[Reader-list] request for Sarai and Sarai list members

Monica Narula monica at sarai.net
Tue Jun 29 20:19:25 IST 2004


Dear Shivam

The issue that you are raising and discussing is obviously something 
that is often elided over and considered a 'rite of passage', not to 
be talked about once the time is past.

I think that if you want to create a site that people can go to for 
info as well as to be part of an extended community, you should think 
of one that is not the standard static html, but is dynamic and where 
many people can post, their experiences for example. So, a static 
site with a few html pages may not be the best thing to setup. There 
must be people on the list who work with zope or other cms who could 
setup such a site and where you and others would simply be able to 
put data? i think the best solution would be to find out about the 
ilug (linux users group) in Lucknow, and see if they could 
participate. I will try and see what i can find out from here.

best
M

At 9:18 -0700 27/6/04, shivam wrote:
>Dear friends,
>
>As you know, PACE has been running an anti-ragging
>campaign. It is very important for us to have a
>professional website, for which we humbly request all
>of you for help. If you are a web designer or are
>willing to fund one for us, we want to put up a
>website about ragging. At the momemnt we have no
>funding whatsoever, and shall hence be using free
>space at Geocities.
>
>We request Sarai-CSDS and all members of this mailing
>list to take a moment to consider this request. The
>lack of a website is a great hindrance in our work at
>the moment. The designer can build a basic structure
>and upload some of the pages, all content shall be
>provided by us, and thus build a basic structure so
>that we can upload and add pages on our own
>thereafter.
>
>
>
>What we have done so far:
>
>See our anti-ragging mailing list at
>http://groups.yahoo.com/group/anti-ragging
>
>A heart-wrenching first-hand account of a ragging
>victim (a sample of the kind of case studies the
>dossier will have):
>http://groups.yahoo.com/group/anti-ragging/message/13
>
>'Horrible Ragging At Vikhe Patil College Of
>Engineering , Ahmednagar, Maharashtra':
>http://groups.yahoo.com/group/anti-ragging/message/26
>
>The myth of mild ragging:
>http://groups.yahoo.com/group/anti-ragging/message/25
>
>PACE Dossier on Ragging in India, a book in the
>making:
>http://groups.yahoo.com/group/anti-ragging/message/44
>
>Survey on ragging in India:
>http://groups.yahoo.com/group/anti-ragging/message/31
>
>Volunteer appeal:
>http://groups.yahoo.com/group/anti-ragging/message/45
>
>
>This is the sort of stuff that has to be put online,
>and a lot more waiting in our hard disk. A few ours of
>your help can save some lives.
>
>
>====================================
>Society for People's Action, Change and Enforcement
>(PACE)
>Post Box No. 20, Ram Sagar Mishra Nagar, Lucknow - 16,
>India
>Phone: 0 94152 55042
>Email: pace4change at yahoo.com
>====================================
>
>
>PACE (Society for People's Action, Change and
>Enforcement) is a registered, not-for-profit voluntary
>organisation.
>
>
>
>
>
>   Indian action group all set to uproot ragging
>
>   By Sharmila Banerjee
>   Hindustan Times / New Delhi, June 11
>
>http://www.hindustantimes.com/2004/Jun/11/181_819473,000600010001.htm
>
>
>With college admissions in progress across the
>country, flickers of fear have already struck the
>minds of freshers.

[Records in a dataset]
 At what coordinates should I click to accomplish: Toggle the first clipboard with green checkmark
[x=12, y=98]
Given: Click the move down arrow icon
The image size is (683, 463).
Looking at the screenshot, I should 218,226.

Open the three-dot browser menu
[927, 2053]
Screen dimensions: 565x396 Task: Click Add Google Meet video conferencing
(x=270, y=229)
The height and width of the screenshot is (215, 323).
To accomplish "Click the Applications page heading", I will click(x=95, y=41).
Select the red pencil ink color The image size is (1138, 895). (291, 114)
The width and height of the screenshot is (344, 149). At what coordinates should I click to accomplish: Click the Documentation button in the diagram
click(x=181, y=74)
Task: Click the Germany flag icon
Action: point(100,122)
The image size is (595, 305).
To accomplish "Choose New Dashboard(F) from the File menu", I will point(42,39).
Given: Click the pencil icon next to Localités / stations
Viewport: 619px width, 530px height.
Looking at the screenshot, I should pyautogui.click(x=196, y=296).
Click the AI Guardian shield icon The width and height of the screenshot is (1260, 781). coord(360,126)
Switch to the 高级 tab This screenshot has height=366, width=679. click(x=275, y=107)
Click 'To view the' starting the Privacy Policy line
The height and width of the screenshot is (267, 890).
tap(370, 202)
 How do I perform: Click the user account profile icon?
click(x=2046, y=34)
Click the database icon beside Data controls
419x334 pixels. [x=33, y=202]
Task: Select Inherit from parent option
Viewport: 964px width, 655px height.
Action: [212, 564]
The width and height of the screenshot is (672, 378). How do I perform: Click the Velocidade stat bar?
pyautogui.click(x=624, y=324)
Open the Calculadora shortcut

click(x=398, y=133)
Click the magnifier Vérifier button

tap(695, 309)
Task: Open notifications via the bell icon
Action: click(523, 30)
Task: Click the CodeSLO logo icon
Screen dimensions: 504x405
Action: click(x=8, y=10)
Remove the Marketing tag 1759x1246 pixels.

[Directions]:
Please answer these questions about the anti-ragging website email, one per line:
1. Where does PACE say it will host the website for now?
2. Which Lucknow group does the reply suggest approaching?
3. How does PACE describe itself as an organization?
Draw only on the text for what comes after this.

[The solution]:
1. On free space at Geocities.
2. The ilug (linux users group) in Lucknow.
3. As a registered, not-for-profit voluntary organisation.